**Assignment:** Repeat the data in full. No line may differ from the original.

**Given entries:**
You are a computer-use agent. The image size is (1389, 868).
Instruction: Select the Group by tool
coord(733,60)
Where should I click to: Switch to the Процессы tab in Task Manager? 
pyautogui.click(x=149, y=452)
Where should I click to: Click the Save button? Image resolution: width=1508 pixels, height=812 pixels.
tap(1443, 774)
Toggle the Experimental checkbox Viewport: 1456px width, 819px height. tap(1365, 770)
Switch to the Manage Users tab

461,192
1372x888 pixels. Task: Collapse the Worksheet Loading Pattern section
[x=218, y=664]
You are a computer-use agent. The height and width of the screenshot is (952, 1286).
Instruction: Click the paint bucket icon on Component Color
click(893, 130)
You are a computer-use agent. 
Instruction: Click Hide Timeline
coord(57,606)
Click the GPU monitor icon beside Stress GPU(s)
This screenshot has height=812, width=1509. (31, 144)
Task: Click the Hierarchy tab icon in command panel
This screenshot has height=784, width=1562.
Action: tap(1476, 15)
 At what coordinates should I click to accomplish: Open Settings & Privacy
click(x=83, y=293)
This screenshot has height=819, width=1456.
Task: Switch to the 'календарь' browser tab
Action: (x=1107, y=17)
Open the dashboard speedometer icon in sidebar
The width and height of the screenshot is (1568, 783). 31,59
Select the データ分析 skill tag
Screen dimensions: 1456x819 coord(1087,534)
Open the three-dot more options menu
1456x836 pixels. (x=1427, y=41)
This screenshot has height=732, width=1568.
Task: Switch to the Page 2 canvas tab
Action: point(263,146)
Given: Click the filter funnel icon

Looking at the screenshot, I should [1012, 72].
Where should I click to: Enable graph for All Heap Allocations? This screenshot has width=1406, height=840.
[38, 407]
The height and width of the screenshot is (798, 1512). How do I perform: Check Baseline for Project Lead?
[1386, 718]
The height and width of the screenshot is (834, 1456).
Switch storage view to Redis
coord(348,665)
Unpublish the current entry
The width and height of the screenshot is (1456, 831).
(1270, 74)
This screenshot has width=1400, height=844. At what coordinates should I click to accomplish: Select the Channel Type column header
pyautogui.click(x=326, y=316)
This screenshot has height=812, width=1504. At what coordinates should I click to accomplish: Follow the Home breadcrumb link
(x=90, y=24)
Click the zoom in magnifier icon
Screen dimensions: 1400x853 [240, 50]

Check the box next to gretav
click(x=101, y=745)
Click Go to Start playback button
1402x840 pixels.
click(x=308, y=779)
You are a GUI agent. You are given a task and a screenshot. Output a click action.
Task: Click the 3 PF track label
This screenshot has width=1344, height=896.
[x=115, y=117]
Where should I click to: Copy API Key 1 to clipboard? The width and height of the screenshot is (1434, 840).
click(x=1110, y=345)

**Result of the exercise:**
You are a computer-use agent. The image size is (1389, 868).
Instruction: Select the Group by tool
coord(733,60)
Where should I click to: Switch to the Процессы tab in Task Manager? 
pyautogui.click(x=149, y=452)
Where should I click to: Click the Save button? Image resolution: width=1508 pixels, height=812 pixels.
tap(1443, 774)
Toggle the Experimental checkbox Viewport: 1456px width, 819px height. tap(1365, 770)
Switch to the Manage Users tab

461,192
1372x888 pixels. Task: Collapse the Worksheet Loading Pattern section
[x=218, y=664]
You are a computer-use agent. The height and width of the screenshot is (952, 1286).
Instruction: Click the paint bucket icon on Component Color
click(893, 130)
You are a computer-use agent. 
Instruction: Click Hide Timeline
coord(57,606)
Click the GPU monitor icon beside Stress GPU(s)
This screenshot has height=812, width=1509. (31, 144)
Task: Click the Hierarchy tab icon in command panel
This screenshot has height=784, width=1562.
Action: tap(1476, 15)
 At what coordinates should I click to accomplish: Open Settings & Privacy
click(x=83, y=293)
This screenshot has height=819, width=1456.
Task: Switch to the 'календарь' browser tab
Action: (x=1107, y=17)
Open the dashboard speedometer icon in sidebar
The width and height of the screenshot is (1568, 783). 31,59
Select the データ分析 skill tag
Screen dimensions: 1456x819 coord(1087,534)
Open the three-dot more options menu
1456x836 pixels. (x=1427, y=41)
This screenshot has height=732, width=1568.
Task: Switch to the Page 2 canvas tab
Action: point(263,146)
Given: Click the filter funnel icon

Looking at the screenshot, I should [1012, 72].
Where should I click to: Enable graph for All Heap Allocations? This screenshot has width=1406, height=840.
[38, 407]
The height and width of the screenshot is (798, 1512). How do I perform: Check Baseline for Project Lead?
[1386, 718]
The height and width of the screenshot is (834, 1456).
Switch storage view to Redis
coord(348,665)
Unpublish the current entry
The width and height of the screenshot is (1456, 831).
(1270, 74)
This screenshot has width=1400, height=844. At what coordinates should I click to accomplish: Select the Channel Type column header
pyautogui.click(x=326, y=316)
This screenshot has height=812, width=1504. At what coordinates should I click to accomplish: Follow the Home breadcrumb link
(x=90, y=24)
Click the zoom in magnifier icon
Screen dimensions: 1400x853 [240, 50]

Check the box next to gretav
click(x=101, y=745)
Click Go to Start playback button
1402x840 pixels.
click(x=308, y=779)
You are a GUI agent. You are given a task and a screenshot. Output a click action.
Task: Click the 3 PF track label
This screenshot has width=1344, height=896.
[x=115, y=117]
Where should I click to: Copy API Key 1 to clipboard? The width and height of the screenshot is (1434, 840).
click(x=1110, y=345)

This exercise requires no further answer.